In diesen angehängten Kapiteln beschreibt er beispielsweise den Pfeffer als Arzneipflanze gegen Atemwegerkrankungen und, so erzählt Mayer, er sei dabei nicht zimperlich. Im Mittelalter habe man extrem scharfe Mittel eingesetzt: auf ein Glas Wasser 200 Gramm Kräuter, davon 100 Gramm Pfeffer. „Das haut rein, wenn sie das getrunken haben, haben sie keine direkten Halsschmerzen mehr“, kommentiert Mayer lachend.
Die „Mutter aller Kräuter“ war im Mittelalter der Beifuß, ein Kraut, das heute nicht mehr als Heilpflanze eingesetzt wird, half damals gegen alle Frauenleiden und soll als Getränk sogar abortiv gewirkt haben.
„Das frische Kraut im Mörser gerieben mit Traubenmost versetzt und zu Wein vergären lassen stärkt als Kräuterwein den Magen und heilt Herz und Brust“, so steht es im „Macer floridus“. Frische Kräuter und Traubenmost, das gibt's doch gar nicht gleichzeitig, wirft eine Besucherin ein. „Im 11. und 12. Jahrhundert schon“, erklärt Mayer. Damals sei die Weinlese bereits im August gewesen, weil es in unseren Breiten zwei Grad wärmer gewesen ist als heute. Er macht einen Schwenk zum kommenden Weltklimagipfel. „Deshalb hören sie von unseren Politikern immer man müsse aufpassen, dass das Klima um nicht mehr als zwei Grad ansteige. Denn zwei Grad hatten wir schon mal und es ist nichts passiert, bei drei Grad wissen wir nicht was kommt.“
Mayer stellt noch viele interessante mittelalterliche Kräuter vor. Einige sind heute in der Bedeutungslosigkeit versunken wie beispielsweise die Eberraute. Andere werden immer noch als Heilmittel eingesetzt. Dazu gehört auch der Wermut. Von der Umsetzung des mittelalterlichen Rezepts, die Wermutblätter mit Weinrautenblättern, Salz und Pfeffer in Wein aufzukochen, allerdings rät Mayer ab.

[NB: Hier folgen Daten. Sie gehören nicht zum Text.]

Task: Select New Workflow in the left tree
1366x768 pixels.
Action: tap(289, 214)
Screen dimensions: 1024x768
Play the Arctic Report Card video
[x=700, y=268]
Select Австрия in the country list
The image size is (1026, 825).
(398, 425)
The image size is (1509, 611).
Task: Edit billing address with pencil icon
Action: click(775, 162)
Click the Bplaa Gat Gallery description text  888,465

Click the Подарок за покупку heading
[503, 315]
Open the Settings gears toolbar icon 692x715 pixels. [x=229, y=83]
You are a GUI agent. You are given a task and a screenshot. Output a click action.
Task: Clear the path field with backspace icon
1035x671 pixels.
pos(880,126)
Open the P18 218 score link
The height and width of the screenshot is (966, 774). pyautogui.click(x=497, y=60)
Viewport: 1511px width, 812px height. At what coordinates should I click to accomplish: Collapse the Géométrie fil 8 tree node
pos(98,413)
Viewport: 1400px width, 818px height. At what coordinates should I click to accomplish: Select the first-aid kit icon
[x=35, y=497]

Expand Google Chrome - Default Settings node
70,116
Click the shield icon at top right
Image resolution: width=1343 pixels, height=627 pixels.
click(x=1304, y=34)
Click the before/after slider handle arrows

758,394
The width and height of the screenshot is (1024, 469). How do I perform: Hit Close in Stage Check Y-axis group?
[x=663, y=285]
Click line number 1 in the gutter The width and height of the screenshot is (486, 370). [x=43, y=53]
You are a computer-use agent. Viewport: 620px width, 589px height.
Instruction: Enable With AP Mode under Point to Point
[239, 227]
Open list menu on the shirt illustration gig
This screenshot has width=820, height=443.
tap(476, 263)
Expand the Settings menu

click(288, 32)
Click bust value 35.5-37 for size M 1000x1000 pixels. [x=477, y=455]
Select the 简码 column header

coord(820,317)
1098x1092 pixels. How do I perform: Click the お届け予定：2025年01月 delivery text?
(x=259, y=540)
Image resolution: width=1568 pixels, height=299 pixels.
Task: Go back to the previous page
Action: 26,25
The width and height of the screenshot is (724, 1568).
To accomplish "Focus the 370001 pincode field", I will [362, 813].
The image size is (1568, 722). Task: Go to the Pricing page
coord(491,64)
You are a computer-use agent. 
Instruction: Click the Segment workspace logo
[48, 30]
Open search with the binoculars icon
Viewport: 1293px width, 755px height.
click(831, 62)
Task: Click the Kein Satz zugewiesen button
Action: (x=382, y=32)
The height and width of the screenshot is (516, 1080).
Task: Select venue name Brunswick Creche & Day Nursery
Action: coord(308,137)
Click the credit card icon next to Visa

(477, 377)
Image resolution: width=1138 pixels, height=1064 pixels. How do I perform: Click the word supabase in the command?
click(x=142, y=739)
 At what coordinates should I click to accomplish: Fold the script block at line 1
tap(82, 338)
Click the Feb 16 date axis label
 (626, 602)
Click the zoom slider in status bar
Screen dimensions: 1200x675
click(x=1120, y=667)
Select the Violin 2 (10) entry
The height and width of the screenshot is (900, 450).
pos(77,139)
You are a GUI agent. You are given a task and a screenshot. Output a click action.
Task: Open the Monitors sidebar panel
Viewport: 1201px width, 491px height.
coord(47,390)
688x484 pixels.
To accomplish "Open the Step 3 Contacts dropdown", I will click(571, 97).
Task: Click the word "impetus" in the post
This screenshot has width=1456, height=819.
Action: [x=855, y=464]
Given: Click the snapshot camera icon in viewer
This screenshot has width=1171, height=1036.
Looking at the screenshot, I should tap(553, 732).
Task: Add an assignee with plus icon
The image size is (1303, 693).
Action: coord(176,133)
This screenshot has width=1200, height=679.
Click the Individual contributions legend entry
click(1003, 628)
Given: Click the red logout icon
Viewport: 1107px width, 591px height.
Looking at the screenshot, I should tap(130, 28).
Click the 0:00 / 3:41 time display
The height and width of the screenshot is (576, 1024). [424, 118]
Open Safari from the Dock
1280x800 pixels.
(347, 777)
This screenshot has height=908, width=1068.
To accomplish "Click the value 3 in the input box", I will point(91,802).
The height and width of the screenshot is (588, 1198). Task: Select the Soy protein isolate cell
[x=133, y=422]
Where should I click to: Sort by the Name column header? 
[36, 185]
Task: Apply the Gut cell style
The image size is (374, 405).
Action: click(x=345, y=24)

Vor Weinrautenblätter wird heute gewarnt, da sie bei vielen Menschen heftige Allergien auslösen könnten. Mayer wundert sich: „In der Küche des alten Rom wurden die sogar als Gemüse gegessen.“
Beim Kongreß ging es aber nicht nur um theoretisches Wissen. In Workshops und an den Ständen der Aussteller konnte vieles ausprobiert werden. Und auch der Genuss kam nicht zu kurz. Vegetarische Wild-Kräuter-Menüs standen ebenso auf dem Programm wie „meisterliche Zen-Rezepte“, die Barbara Proske vom Benediktushof Holzkirchen „achtsam kochte“ und die Teilnehmer „lustvoll genossen“.